Pioneer, trapper’s wife and diarist born in Mud Lake (Nunatsiavut, Labrador) in 1902 – died in Happy Valley-Goose Bay (Nunatsiavut, Labrador) in 1982.
Elizabeth Goudie, born as Elizabeth Blake, was born of mixed ancestry, Inuit, French and English, in 1902, at the turn of the century, in Mud Lake, a small settlement in central Labrador, on the shore of the river now known as Churchill. Her mother was Sarah Michelin and her father was Joseph Blake. She was a great niece of Lydia Campbell, a well-loved, 19th century Labradorian diarist, first Inuit writer from Nunatsiavut, known as “Aunt Lydia” who wrote an autobiography, Sketches of Labrador Life (1894), and whose daughter, Margaret Baikie, had memoirs published as Labrador Memories: Reflections at Mulligan (1976). Elizabeth Blake had four years of formal schooling, and read the Bible daily as a child. She married Jim Goudie, a trapper, in 1920, becoming Elizabeth Goudie at eighteen years of age. Her husband’s French descendants were trading post merchants in Québec City, Québec. For 40 years, Elizabeth Goudie raised her family of eight children, a good deal of the time on her own, as her husband would spend sometimes more than half of the year away working the trap lines. She was a cook, hunter, shoemaker, seamstress and even doctor for her children and went through difficult, yet dramatic moments, such as the death of her son Bruce as a small child. The Goudie family lived off the land and as a necessity had to be self-sufficient in all aspects. Elizabeth Goudie’s son, Denzil Joseph (Joe) Goudie, who was born in 1939, had a career as a CBC broadcaster, municipal town manager in Happy Valley and provincial politician in the 1970s and 1980s.

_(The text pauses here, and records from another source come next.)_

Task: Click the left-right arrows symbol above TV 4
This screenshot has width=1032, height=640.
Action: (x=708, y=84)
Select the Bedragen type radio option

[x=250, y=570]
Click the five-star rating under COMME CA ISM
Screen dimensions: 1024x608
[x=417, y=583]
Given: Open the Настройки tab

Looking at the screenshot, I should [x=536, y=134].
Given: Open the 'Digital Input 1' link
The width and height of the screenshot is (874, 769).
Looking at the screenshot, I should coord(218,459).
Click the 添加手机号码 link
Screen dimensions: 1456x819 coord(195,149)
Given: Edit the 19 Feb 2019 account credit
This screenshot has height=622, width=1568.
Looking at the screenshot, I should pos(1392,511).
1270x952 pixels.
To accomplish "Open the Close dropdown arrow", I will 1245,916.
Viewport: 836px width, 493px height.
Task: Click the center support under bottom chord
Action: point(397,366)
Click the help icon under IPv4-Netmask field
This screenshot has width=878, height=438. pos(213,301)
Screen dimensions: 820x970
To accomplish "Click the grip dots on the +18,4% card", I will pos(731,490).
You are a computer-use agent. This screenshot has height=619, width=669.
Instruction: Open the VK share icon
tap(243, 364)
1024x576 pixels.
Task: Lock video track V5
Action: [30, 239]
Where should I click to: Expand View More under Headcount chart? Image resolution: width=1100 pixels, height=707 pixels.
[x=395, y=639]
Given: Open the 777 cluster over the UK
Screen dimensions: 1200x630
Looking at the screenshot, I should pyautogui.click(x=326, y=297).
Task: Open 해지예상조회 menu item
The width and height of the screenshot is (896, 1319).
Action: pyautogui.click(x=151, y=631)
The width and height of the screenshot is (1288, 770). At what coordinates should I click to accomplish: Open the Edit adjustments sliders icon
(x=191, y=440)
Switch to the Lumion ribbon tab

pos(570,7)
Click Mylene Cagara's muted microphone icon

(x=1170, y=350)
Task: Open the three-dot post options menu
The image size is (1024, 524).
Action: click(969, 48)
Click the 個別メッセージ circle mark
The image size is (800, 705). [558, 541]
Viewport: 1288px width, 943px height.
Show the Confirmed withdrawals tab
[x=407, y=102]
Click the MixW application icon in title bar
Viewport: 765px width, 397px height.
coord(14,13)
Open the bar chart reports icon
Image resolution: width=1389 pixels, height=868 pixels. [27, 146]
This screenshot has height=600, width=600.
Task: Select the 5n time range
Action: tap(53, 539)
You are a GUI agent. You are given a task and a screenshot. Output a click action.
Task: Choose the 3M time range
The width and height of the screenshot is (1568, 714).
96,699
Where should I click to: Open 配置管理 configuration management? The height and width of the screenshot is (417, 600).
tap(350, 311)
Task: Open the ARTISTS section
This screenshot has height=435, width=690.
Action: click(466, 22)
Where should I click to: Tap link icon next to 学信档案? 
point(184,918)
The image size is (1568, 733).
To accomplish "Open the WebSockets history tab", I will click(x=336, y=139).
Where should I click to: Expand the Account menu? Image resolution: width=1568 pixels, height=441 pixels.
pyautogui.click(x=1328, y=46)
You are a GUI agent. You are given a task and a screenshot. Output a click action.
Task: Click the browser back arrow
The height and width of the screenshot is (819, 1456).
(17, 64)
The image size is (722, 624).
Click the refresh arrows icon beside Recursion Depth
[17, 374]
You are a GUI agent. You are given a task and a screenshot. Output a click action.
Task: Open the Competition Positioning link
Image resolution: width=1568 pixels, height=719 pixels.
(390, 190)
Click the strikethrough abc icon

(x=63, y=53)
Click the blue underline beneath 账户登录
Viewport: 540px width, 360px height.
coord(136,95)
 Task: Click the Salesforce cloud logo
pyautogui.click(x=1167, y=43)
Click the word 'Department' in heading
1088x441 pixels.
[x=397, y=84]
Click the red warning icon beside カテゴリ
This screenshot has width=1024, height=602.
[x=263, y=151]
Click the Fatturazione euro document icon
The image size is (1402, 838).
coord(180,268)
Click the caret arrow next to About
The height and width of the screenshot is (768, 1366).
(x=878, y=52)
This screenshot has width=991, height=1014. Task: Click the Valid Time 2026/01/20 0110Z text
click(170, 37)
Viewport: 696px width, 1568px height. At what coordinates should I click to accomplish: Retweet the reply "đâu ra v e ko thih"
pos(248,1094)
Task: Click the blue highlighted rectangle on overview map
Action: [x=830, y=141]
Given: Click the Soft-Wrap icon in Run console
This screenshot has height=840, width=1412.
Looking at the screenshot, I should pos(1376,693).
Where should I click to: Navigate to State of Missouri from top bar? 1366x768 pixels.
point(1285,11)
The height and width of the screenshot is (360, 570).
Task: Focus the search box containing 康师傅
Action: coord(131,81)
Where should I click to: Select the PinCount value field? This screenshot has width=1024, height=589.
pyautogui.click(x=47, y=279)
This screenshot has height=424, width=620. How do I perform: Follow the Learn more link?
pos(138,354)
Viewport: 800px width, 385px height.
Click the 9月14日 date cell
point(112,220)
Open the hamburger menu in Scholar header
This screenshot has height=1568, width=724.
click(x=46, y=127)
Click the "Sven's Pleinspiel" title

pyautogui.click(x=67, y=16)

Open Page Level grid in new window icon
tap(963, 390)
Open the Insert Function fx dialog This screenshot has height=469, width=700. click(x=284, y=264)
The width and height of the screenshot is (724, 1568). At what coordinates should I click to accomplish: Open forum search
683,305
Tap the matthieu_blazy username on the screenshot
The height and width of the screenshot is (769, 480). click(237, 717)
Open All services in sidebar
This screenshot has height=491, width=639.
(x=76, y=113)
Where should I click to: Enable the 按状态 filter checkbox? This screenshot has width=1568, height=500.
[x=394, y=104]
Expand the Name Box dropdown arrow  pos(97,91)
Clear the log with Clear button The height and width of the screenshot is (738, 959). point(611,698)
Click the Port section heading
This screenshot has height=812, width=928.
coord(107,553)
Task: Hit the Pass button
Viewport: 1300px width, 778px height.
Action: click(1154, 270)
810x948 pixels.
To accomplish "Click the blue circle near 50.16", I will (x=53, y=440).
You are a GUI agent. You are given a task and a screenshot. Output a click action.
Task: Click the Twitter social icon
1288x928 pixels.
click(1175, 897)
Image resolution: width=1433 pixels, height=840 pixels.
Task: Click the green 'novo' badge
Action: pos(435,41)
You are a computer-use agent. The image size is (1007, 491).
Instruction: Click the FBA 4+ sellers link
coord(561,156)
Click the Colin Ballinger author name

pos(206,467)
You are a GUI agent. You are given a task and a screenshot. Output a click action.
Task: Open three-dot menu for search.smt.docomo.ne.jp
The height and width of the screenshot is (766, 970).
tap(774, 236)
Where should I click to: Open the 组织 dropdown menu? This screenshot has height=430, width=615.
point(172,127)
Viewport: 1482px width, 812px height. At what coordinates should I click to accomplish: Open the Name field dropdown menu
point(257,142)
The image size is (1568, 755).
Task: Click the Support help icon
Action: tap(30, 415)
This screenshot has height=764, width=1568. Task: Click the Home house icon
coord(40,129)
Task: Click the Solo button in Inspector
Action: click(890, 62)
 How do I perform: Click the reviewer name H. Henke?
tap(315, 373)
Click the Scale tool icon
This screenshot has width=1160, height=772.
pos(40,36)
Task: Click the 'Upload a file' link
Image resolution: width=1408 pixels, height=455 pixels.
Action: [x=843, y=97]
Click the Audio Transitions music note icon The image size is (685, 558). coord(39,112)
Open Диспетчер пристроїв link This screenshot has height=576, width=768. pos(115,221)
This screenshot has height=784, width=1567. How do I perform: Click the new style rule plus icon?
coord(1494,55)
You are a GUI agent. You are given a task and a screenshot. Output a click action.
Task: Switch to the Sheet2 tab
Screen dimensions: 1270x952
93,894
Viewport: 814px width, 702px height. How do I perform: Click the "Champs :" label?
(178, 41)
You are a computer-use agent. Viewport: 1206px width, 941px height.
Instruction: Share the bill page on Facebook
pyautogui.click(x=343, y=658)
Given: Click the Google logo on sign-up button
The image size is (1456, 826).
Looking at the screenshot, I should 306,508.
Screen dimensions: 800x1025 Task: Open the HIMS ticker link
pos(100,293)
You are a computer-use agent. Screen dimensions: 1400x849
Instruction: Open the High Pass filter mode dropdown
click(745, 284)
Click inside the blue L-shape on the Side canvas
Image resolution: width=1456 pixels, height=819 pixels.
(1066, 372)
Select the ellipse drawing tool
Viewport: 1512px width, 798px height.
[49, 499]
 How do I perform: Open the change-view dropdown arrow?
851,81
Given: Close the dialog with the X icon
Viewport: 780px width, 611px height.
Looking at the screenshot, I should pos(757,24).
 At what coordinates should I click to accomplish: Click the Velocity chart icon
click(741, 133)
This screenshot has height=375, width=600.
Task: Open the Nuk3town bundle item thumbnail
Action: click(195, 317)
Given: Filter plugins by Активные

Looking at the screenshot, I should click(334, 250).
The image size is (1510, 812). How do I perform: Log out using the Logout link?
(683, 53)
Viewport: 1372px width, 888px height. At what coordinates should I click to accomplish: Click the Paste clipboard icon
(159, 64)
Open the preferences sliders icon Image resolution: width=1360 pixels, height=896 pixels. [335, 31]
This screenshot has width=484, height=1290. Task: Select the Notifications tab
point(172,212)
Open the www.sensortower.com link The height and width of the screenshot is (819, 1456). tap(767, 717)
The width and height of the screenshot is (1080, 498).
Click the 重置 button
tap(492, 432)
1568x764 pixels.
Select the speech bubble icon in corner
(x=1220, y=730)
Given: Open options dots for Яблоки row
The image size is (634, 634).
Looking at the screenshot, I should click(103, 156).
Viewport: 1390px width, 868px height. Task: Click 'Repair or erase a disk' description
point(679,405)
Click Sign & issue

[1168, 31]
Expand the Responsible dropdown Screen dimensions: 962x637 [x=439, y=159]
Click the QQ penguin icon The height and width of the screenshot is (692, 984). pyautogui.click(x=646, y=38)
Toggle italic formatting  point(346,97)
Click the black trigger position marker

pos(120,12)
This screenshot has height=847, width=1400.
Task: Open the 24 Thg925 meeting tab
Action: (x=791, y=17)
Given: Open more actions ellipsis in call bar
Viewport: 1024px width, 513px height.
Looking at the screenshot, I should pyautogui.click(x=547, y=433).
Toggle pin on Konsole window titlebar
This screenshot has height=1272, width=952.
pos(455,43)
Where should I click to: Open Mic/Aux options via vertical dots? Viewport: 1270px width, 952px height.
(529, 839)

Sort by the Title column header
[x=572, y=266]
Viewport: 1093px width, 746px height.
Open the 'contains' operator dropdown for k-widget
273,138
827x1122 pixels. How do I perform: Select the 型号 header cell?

It was at the age of sixty, with the encouragement of her nephew, Hector Blake, that Elizabeth Goudie wrote her memoirs, with a desire to record the social changes she had witnessed and provide a personal perspective for her grandchildren. She finished her writing in June 1971 and soon after, an anthropologist from Memorial University in St John’s, Newfoundland, David Zimmerly, offered to assist with the editing of her manuscript for publication. He wrote an introduction and sought a publishing house for the book. In 1973, Woman of Labrador was published by Peter Martin Associates in Ottawa, Ontario. Literary reviews have continually praised those first recorded memoirs describing the lives of a Labrador trapping family and their survival, amid the industrialization in Labrador, most significantly, the construction of an international airport in Happy Valley-Goose Bay during the Second World War and the province’s transformations associated with becoming Canada's 10th province in 1949. Woman of Labrador was reprinted in 1974, 1975 and 1979. Such was the book’s popularity that Agincourt Publishing launches another edition of the book in 1983, and, in 1996, Nimbus Publishing in Halifax, Nova Scotia, published a new edition, then reprinting in 2000, 2008 and 2014. Woman of Labrador was quickly published in extracts in several local textbooks and anthologies. As a proof of Elizabeth Goudie’s meaningful position in the local cultural landscape, Them Days, the oral history magazine of Labrador, published two articles in 1977, one a letter written by Elizabeth Goudie to her Aunt on February 2, 1968 entitled “Elizabeth Goudie: Lester’s Point News (1968)” and “I know her as Betsy”, a reminiscence by her family.
The role played by Elizabeth Goudie in the rediscovery of Lydia Campbell’s literary work, Sketches of Labrador Life, must not be overlooked: Elizabeth Goudie inherited this work and allowed Them Days to copy the writings and publish them in 1980.
In 1975, Elizabeth Goudie also donated to Them Days archives several important documents, among which a short-story authored by her under the title “Aunt Annie Blake” (1975), which might have been reedited under the title “Aunt Annie and Uncle Bert” in East of Canada. An Atlantic Anthology (1976). In 1982, Elizabeth Goudie donated Woman of Labrador’s original manuscript as well as a copy of David Zimmerly’s typescript to the library of Memorial University of Newfoundland.
In 1975, Elizabeth Goudie was awarded a honorary doctorate from this university, in acknowledgement of her contribution to the cultural history of Labrador and Newfoundland. In 1980, the building housing the provincial government in Happy Valley-Goose Bay was named in her honour. Elizabeth Goudie’s life story and those of her children, notably politician Joe and trapper Horace, are the subject of a National Film Board of Canada production entitled: A Family of Labrador (1978). Elizabeth Goudie’s memoirs inspired Andy Vine, a Newfoundland singer-writer to record the song Woman of Labrador in 2005 and Sherry Smith, a Canadian actress and playwright, to pen the one-woman show Woman of Labrador: The Elizabeth Goudie Story, which has been performed throughout Newfoundland and Labrador, Nova Scotia and Ontario in the 2000’s.
Elizabeth Goudie’s memoir is a unique women’s perspective on Labrador life in the 20th century and she will always be remembered as an important cultural historian beyond her death in Happy Valley-Goose Bay in 1982.